ADR-009 — Analyze-stage data sources and SQLite `Repository` (C-06 gate)
Status
Section titled “Status”Accepted — Option A (documented exception). Analyze continues to open Repository / data/articles.db for identity and roster resolution only (slug ↔ author_id, configured author rows). Quantitative inputs remain Parquet, embedding batches, and JSON manifests as implemented. Options B/C are not pursued unless this ADR is superseded.
Supersedes: The earlier “Proposed / approval before Repository removal” gate — removal of SQLite from analyze is out of scope under Option A; punch item C-06 is closed as contract documented, not code removed.
2026-04-26 (expanded); initial stub same date.
Context
Section titled “Context”Punch list (C-06)
Section titled “Punch list (C-06)”C-06 flags that the analysis package opens SQLite via Repository while much of the quantitative work already uses Parquet feature frames, embedding manifests, and JSON analysis outputs.
Tension with high-level docs
Section titled “Tension with high-level docs”- AGENTS.md describes analyze as consuming feature records and writing analysis results; operators often describe this as “analyze reads artifacts.” In practice, author identity (
author.id↔slug) and roster resolution still come fromarticles.db. - ARCHITECTURE.md states that
forensics extractreads SQLite and that analyze modules write underdata/analysis/. It does not currently forbid SQLite reads in analyze; C-06 asks whether they should be forbidden for chain-of-custody clarity.
Why SQLite appears today (summary)
Section titled “Why SQLite appears today (summary)”Feature and embedding tensors are Parquet/NPZ-backed, but stable numeric author_id and slug → row mapping live in SQLite. Several analysis paths also reuse helpers that accept a Repository for comparison, changepoint entrypoints, drift batch drivers, and sensitivity runs.
Current inventory (Repository in src/forensics/analysis/)

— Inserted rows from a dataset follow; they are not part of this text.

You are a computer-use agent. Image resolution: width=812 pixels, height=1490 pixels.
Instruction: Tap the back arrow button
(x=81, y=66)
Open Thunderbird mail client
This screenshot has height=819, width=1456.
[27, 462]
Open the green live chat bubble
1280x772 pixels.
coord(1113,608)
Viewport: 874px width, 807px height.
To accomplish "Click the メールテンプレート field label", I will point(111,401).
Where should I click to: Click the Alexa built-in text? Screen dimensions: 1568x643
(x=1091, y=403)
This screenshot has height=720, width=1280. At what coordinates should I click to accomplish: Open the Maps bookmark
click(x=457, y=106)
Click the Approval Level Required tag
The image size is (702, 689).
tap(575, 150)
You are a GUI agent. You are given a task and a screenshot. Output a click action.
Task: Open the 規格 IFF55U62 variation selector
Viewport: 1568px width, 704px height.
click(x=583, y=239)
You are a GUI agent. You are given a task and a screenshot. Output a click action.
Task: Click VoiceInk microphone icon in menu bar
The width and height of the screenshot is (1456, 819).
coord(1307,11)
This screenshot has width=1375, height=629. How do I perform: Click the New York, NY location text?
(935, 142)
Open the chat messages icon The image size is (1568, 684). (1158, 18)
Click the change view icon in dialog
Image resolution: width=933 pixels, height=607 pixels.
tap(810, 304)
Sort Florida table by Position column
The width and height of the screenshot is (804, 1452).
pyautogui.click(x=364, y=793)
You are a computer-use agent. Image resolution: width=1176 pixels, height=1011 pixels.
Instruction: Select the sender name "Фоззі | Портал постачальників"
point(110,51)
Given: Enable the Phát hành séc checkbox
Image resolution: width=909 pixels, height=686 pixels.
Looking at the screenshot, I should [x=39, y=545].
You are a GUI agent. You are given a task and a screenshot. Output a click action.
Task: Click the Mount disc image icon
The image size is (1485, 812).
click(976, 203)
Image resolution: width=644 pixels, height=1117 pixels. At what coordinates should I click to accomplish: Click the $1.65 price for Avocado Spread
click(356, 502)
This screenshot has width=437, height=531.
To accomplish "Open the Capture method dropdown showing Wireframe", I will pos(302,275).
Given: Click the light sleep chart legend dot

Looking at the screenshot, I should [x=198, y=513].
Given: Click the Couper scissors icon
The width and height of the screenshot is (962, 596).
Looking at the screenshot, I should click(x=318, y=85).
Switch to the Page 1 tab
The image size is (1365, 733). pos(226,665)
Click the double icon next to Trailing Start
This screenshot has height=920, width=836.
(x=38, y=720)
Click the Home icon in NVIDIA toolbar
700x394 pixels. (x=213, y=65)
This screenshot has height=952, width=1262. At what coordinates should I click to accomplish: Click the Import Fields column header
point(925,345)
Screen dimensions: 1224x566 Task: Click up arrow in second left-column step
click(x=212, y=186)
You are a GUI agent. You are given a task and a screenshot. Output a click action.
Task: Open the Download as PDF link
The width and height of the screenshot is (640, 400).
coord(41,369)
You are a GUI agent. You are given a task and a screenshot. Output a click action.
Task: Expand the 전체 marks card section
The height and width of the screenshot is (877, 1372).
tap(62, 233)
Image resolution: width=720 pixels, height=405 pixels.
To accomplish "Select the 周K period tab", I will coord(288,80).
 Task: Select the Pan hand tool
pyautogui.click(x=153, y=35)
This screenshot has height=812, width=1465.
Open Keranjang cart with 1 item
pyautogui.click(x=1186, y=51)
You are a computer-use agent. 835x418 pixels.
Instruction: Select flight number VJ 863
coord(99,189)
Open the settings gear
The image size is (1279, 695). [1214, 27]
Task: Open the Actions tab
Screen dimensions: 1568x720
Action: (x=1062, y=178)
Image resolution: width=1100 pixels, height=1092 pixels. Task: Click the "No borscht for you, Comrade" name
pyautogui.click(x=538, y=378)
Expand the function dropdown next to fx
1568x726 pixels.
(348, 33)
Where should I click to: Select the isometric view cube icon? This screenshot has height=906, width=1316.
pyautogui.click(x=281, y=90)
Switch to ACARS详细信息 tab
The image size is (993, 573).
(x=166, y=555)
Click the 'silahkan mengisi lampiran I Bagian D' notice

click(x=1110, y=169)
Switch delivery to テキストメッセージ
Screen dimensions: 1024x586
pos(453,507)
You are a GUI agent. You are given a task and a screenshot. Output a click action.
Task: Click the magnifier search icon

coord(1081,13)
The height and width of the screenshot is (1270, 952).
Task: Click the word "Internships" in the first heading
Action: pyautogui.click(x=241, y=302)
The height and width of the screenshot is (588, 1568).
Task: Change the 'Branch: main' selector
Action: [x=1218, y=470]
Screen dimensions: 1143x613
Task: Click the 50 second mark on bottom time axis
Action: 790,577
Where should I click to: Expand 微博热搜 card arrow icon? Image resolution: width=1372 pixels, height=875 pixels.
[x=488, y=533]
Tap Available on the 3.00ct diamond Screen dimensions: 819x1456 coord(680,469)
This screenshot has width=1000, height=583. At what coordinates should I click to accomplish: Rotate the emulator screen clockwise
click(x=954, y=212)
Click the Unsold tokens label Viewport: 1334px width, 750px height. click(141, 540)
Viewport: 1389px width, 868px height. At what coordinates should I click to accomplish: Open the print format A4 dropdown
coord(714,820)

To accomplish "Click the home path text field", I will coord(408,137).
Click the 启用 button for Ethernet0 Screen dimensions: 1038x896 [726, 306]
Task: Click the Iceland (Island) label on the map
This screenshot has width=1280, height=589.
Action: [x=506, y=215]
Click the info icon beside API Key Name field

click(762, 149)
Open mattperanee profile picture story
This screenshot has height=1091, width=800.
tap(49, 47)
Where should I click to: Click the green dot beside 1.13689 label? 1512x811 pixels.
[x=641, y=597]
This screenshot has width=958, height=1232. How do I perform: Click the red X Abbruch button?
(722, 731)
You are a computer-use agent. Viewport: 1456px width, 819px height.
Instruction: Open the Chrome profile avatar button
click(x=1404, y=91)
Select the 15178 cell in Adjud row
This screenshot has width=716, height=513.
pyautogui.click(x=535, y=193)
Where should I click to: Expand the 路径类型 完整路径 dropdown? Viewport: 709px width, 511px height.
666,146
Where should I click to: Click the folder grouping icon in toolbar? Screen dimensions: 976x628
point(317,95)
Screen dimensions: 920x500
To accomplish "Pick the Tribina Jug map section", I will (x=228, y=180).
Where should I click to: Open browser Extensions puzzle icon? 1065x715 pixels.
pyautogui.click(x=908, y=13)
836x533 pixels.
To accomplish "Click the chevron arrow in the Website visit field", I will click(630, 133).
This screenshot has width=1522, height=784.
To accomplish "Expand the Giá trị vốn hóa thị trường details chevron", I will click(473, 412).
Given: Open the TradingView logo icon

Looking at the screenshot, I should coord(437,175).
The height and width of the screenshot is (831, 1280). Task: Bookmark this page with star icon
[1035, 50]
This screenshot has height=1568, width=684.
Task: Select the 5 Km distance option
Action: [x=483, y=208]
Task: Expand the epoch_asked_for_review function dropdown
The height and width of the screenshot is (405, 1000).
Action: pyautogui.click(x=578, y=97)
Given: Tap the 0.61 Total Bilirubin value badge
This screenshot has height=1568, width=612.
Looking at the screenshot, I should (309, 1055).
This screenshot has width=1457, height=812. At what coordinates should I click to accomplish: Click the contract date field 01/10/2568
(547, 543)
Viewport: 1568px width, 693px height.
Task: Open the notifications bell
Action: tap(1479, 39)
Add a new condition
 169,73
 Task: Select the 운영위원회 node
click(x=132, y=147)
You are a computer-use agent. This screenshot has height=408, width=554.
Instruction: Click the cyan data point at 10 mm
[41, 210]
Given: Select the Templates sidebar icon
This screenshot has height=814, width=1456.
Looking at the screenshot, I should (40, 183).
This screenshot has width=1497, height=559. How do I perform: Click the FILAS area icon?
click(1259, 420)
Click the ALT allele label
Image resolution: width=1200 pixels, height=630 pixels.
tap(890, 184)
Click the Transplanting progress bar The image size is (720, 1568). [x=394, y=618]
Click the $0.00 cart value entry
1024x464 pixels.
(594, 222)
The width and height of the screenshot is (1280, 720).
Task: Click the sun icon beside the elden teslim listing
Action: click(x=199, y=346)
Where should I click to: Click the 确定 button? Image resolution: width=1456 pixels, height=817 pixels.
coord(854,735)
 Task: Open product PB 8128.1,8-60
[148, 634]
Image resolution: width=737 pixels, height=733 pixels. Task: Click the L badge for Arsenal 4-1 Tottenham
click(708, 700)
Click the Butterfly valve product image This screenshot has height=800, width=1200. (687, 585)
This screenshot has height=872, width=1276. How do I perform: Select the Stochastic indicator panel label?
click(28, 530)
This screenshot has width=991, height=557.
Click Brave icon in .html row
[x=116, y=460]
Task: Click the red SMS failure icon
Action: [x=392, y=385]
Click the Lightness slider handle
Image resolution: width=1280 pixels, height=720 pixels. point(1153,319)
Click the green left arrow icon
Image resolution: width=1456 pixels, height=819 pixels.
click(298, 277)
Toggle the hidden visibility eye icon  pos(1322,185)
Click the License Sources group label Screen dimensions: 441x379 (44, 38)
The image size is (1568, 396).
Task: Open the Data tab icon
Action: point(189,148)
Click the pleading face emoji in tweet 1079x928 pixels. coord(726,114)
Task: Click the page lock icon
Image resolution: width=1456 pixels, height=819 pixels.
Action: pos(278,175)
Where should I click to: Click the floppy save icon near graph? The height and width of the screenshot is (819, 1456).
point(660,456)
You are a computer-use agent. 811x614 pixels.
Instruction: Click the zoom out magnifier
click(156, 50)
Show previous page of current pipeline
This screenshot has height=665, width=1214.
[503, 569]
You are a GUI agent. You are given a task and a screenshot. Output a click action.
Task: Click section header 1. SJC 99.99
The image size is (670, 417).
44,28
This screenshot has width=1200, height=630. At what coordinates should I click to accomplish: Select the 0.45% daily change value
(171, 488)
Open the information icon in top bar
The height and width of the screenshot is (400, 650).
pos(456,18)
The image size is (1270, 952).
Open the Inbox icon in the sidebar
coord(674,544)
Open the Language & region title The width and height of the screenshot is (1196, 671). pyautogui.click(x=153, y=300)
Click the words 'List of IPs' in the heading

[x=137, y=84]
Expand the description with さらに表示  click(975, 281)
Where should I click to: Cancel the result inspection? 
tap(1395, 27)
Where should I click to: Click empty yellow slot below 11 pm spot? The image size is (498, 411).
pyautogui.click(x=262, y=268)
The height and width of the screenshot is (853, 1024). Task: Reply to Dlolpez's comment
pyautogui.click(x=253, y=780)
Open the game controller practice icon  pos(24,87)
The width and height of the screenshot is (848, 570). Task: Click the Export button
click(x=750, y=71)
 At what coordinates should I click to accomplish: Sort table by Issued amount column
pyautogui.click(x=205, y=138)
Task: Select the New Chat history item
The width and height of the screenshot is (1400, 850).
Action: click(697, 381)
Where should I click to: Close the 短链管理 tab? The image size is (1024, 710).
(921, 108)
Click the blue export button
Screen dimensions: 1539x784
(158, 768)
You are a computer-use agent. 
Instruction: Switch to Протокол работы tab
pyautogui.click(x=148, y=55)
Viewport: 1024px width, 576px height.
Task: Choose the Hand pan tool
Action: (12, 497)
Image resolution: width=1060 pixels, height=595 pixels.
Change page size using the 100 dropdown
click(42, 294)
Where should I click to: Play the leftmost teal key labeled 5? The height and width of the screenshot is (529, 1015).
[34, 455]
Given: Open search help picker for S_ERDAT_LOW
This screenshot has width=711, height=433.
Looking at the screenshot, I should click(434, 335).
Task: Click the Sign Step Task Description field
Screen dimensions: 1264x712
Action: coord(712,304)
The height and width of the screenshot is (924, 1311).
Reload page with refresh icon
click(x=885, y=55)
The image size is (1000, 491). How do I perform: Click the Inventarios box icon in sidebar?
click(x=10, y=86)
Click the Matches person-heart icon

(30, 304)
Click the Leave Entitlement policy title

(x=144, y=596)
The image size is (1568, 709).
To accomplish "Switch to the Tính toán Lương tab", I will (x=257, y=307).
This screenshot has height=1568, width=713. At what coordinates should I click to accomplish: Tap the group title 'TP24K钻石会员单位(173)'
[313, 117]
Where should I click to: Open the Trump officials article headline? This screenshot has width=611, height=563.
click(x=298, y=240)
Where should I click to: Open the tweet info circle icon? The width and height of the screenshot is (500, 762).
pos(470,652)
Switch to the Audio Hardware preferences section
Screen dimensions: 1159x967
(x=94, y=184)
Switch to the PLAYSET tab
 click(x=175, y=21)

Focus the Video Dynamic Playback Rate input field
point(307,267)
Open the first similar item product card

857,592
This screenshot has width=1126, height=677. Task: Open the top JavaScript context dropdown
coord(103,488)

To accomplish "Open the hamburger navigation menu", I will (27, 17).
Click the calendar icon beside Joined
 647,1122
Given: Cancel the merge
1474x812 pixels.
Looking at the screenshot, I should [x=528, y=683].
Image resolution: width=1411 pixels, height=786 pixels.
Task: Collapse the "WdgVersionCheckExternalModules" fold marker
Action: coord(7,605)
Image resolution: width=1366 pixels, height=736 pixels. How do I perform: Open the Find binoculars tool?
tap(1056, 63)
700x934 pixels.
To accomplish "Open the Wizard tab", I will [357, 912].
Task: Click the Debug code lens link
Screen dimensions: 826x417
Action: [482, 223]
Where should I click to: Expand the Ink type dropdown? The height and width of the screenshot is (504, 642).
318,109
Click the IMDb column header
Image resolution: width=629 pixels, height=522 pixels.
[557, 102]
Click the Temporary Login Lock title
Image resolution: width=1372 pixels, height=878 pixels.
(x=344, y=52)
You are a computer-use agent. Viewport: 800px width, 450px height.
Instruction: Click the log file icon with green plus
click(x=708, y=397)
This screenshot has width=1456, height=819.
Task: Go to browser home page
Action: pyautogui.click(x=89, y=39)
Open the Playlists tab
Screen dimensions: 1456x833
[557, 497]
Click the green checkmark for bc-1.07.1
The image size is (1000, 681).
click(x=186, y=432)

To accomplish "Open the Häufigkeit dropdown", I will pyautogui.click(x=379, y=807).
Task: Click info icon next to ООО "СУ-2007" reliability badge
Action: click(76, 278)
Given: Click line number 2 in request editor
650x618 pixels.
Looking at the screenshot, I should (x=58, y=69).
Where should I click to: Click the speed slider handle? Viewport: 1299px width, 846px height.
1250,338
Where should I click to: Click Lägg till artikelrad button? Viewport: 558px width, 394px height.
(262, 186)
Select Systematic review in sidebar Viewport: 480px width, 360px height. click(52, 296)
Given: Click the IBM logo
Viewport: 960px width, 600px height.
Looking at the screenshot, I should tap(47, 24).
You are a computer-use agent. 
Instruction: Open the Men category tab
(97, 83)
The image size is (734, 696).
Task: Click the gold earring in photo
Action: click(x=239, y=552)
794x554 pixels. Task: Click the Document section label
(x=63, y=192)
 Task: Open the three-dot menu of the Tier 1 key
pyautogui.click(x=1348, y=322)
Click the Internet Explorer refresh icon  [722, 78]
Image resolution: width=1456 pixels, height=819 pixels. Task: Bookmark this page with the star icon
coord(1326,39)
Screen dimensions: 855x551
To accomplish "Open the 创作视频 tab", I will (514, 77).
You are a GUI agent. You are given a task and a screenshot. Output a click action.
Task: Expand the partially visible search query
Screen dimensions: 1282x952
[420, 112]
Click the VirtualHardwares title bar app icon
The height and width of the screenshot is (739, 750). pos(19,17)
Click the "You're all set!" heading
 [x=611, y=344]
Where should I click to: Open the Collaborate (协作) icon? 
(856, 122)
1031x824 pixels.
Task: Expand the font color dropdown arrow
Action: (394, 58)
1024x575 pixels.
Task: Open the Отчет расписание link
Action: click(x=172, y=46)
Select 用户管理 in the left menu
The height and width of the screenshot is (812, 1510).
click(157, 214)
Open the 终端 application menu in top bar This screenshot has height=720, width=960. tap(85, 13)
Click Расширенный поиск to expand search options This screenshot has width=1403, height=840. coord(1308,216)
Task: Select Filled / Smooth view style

Section titled “Current inventory (Repository in src/forensics/analysis/)”| Area | Module(s) | Role of SQLite |
|---|---|---|
| Per-author pipeline | orchestrator/per_author.py | repo.get_author_by_slug; joins slug ↔ author_id for Parquet filters |
| Serial orchestration | orchestrator/parallel.py | Single shared Repository when workers <= 1 |
| Parallel workers | orchestrator/parallel.py | Each worker opens its own Repository (SQLite not fork-safe) |
| Full analysis runner | orchestrator/runner.py | Documents worker-owned connections |
| Target vs controls | comparison.py | Loads target author + frames; _load_or_compute_changepoints takes Repository |
| Drift | drift.py | load_article_embeddings: get_author_by_slug to filter manifest by author_id; run_drift_analysis: resolve_author_rows |
| Changepoint CLI path | changepoint.py | run_changepoint_analysis opens Repository |
| Timeseries CLI path | timeseries.py | run_timeseries_analysis opens Repository |
| Sensitivity | orchestrator/sensitivity.py | Opens Repository for author-scoped work |
Removing Repository implies replacing every slug/author_id dependency with an export that is as authoritative as the DB row (including drift detection when manifest rows reference author_id).
Options
Section titled “Options”Option A — Documented exception (status quo, explicit contract) ✓ Accepted
Section titled “Option A — Documented exception (status quo, explicit contract) ✓ Accepted”Idea: Keep narrow SQLite reads for roster and author_id resolution; document in ARCHITECTURE.md + RUNBOOK that analyze is allowed to open data/articles.db via Repository for identity joins only; feature math stays on Parquet/embeddings. (Operational read-only URI mode is optional future hardening, not required by this ADR.)
| Pros | Cons |
|---|---|
| Lowest engineering and migration risk | Dual read paths; forensic narrative must explain “artifact + index DB” |
| No new extract artifacts required | Does not satisfy a strict “zero SQLite in analyze” reading of C-06 |
| Parallel analyze pattern unchanged at the data-contract layer |
Option B — Extract-time export (Parquet/JSON manifest for analyze)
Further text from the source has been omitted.